Nous y voilà! Dans quelques heures à peine,  le spectacle ambulant pourra commencer… S’il n’est pas déjà en route!
Ce soir, prenons garde à chaque coin de rue, aux impasses étroites , aux petites cours sombres, au moindre buisson en mouvement…Qui pourrait se vanter d’être l’abris à la nuit tombée? 
Halloween ou l’éloge du « Bouh » et des visages grimés et grimaçants! 

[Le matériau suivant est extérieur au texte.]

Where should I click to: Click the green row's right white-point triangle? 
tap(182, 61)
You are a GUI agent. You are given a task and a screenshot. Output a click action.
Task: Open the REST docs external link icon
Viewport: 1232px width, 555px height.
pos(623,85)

HALLOWEEN,  le goût du frisson…

 Un contexte anxiogène? Une époque propice aux questionnements? Comme un souffle nouveau, Halloween débarque dans nos villes et nos campagnes pour nous offrir l’occasion d’un frémissement différent. Serez-vous de ceux qui souhaitent vibrer d’effroi en famille ou entre amis, ou tiendrez-vous la distance avec les citrouilles et les balais volants?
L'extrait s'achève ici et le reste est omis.